Fig. 1.The IGAP and muscle flaps design
(A) To locate the inferior gluteal artery perforators (IGAPs), a perpendicular line was drawn from the posterior superior iliac spine (PSIS) to the medial gluteal fold, and IGAPs were usually found around the middle third of the line. (B) In setting of the split gluteus maximus muscle flap and IGAP flap.
Fig. 2.Moderate ischial pressure near the anus
The fasciocutaneous flap was rotated 90° and inset near the anus, and the split gluteus maximus muscle flap was used to fill the cavity after removal of tissue affected by bursitis. (A) Ischial sore near the anus in a female patient. (B) Isolated inferior gluteal artery perforator (IGAP)-based fasciocutaneous flap. (C) Splitting the gluteus maximus muscle as a flap. (D) Split gluteus maximus muscle flap rotated on the ischial tuberosity. (E) IGAP fasciocutaneous flap rotated 90° over the split muscle flap. (F) One-year follow-up photograph.
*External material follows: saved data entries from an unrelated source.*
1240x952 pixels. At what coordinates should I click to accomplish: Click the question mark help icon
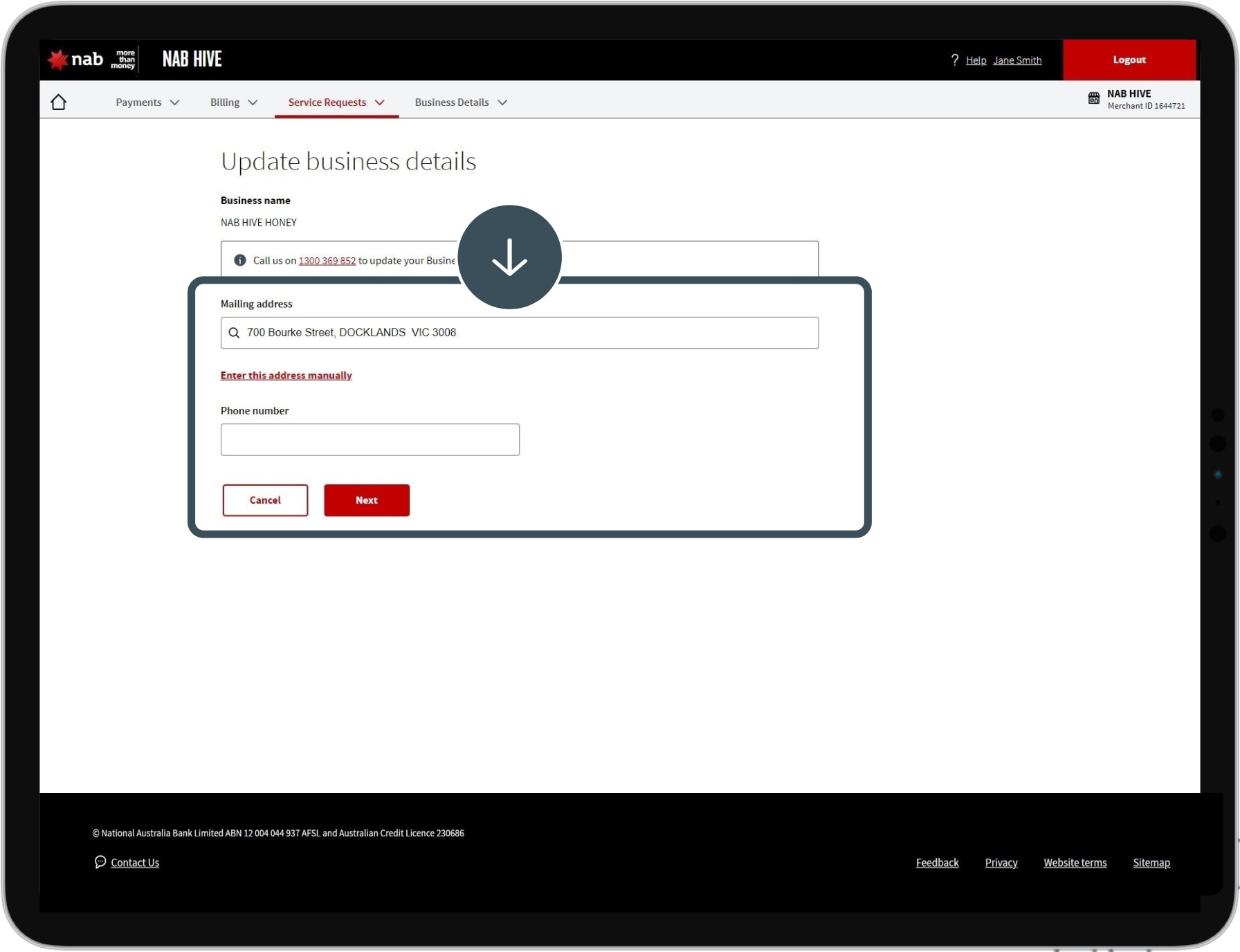955,60
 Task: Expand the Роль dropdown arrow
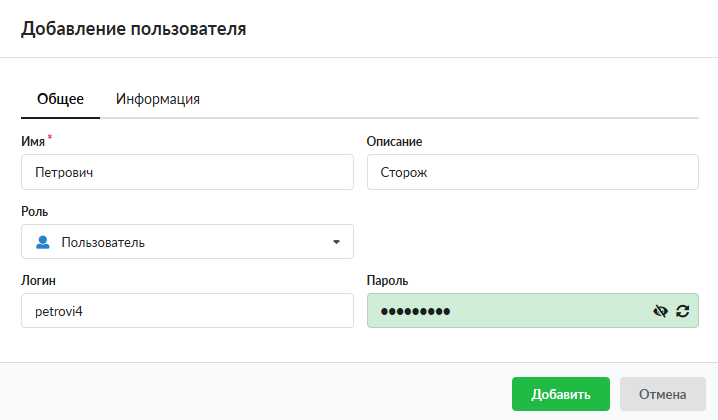[x=336, y=242]
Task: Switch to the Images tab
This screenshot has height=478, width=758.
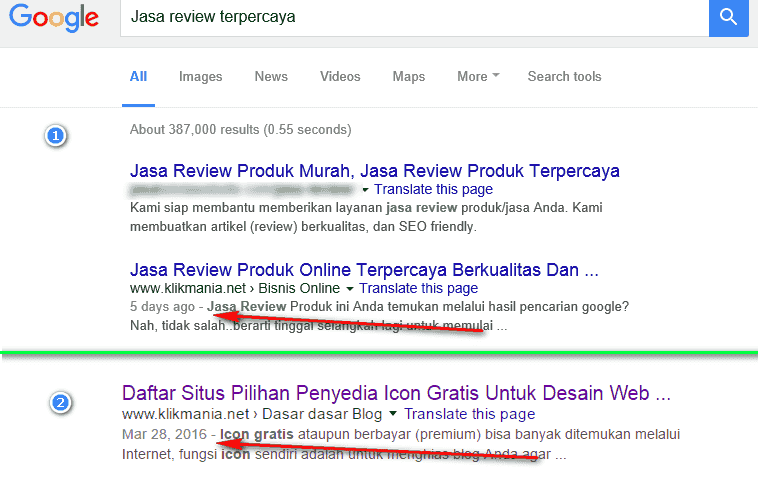Action: pos(200,77)
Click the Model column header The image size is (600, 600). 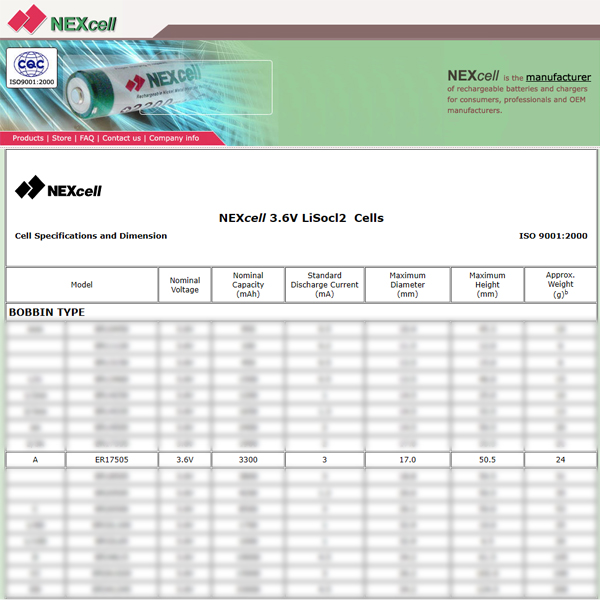coord(82,285)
Fig. 3.A recurrent case after surgery
Re-advancement of only the inferior gluteal artery perforator (IGAP) flap was an acceptable option. (A) A skin incision was made at the previous flap incision wound and IGAP fasciocutaneous flap elevation at the subfascial layer was achieved. (B) A flap that was based on the IGAPs preserved in the previous operation was elevated and advanced to repair the defect.